[DOCUMENT SECTION]
■ ■ ■

Opioids are intended to treat pain, but they’ve become controversial since they were found to be highly addictive, contributing to hundreds of thousands of overdose deaths in recent years and creating a national opioid epidemic. Now, a new study published in JAMA reveals that the potent painkillers provide little benefit for patients with chronic pain, contrary to popular belief.
The study, led by Jason Busse, an associate professor and researcher at McMaster University’s Michael G. DeGroote Institute for Pain Research and Care, found that compared to placebo, opioids only offered small improvements in pain, physical functioning and sleep quality in patients with chronic pain not caused by cancer. Further, research indicated non-opioid treatments, like nonsteroidal anti-inflammatory drugs (NSAIDS), provided similar pain relief benefits as opioids without the potential for abuse and misuse (and thus addiction and overdose) that opioids carry.
“Our results support that opioids should not be first-line therapy for chronic noncancer pain,” Busse said in a statement.

■ ■ ■

Dataset entries
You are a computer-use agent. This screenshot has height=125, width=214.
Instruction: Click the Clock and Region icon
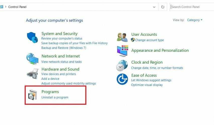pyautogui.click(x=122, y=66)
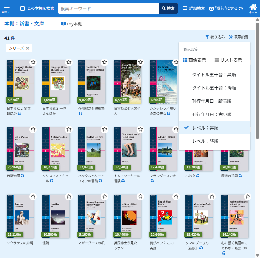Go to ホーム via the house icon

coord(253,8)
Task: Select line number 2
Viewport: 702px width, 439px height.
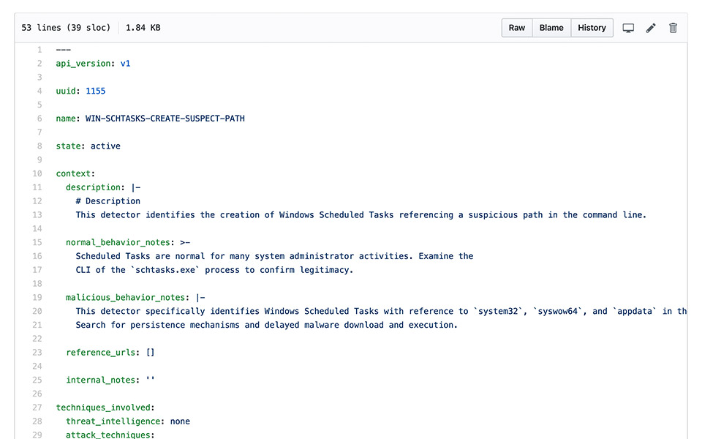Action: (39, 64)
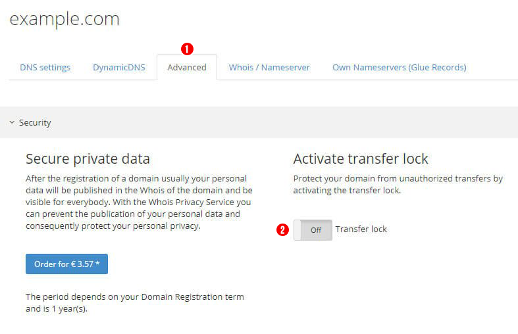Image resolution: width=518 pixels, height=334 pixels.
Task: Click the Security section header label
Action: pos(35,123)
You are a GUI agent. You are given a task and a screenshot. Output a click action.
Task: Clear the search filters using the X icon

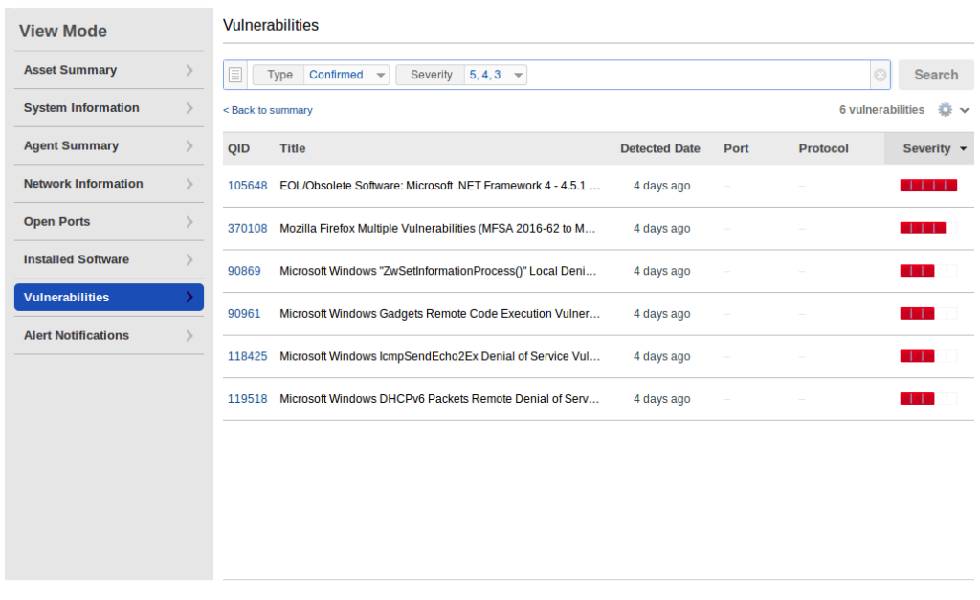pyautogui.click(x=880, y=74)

■ ■ ■

Resume the article on the opioid study for chronic pain, continuing after its final sentence. The listing shown above was drawn from a separate source and is unrelated to the opioid study text.

The study consisted of a meta-analysis of 96 clinical trials of prescription opioids for chronic, non-opioid pain, involving more than 26,000 people. In each trial, patients were treated with either an opioid, non-opioid pain killer, or a placebo, and followed for at least one month.
Researchers found that the patients treated with opioids only reported a 12 percent improvement in pain relief, 8 percent improvement in physical functioning, and 6 percent improvement in sleep quality compared to patients taking a placebo. “These are very modest effects,” Busse said.
The study provides more ammunition in the fight to curb the opioid crisis, which has cost the United States not only in lives but in economic burdens as well. According to the Centers for Disease Control and Prevention (CDC), 2017 was the deadliest year yet for opioid overdose deaths.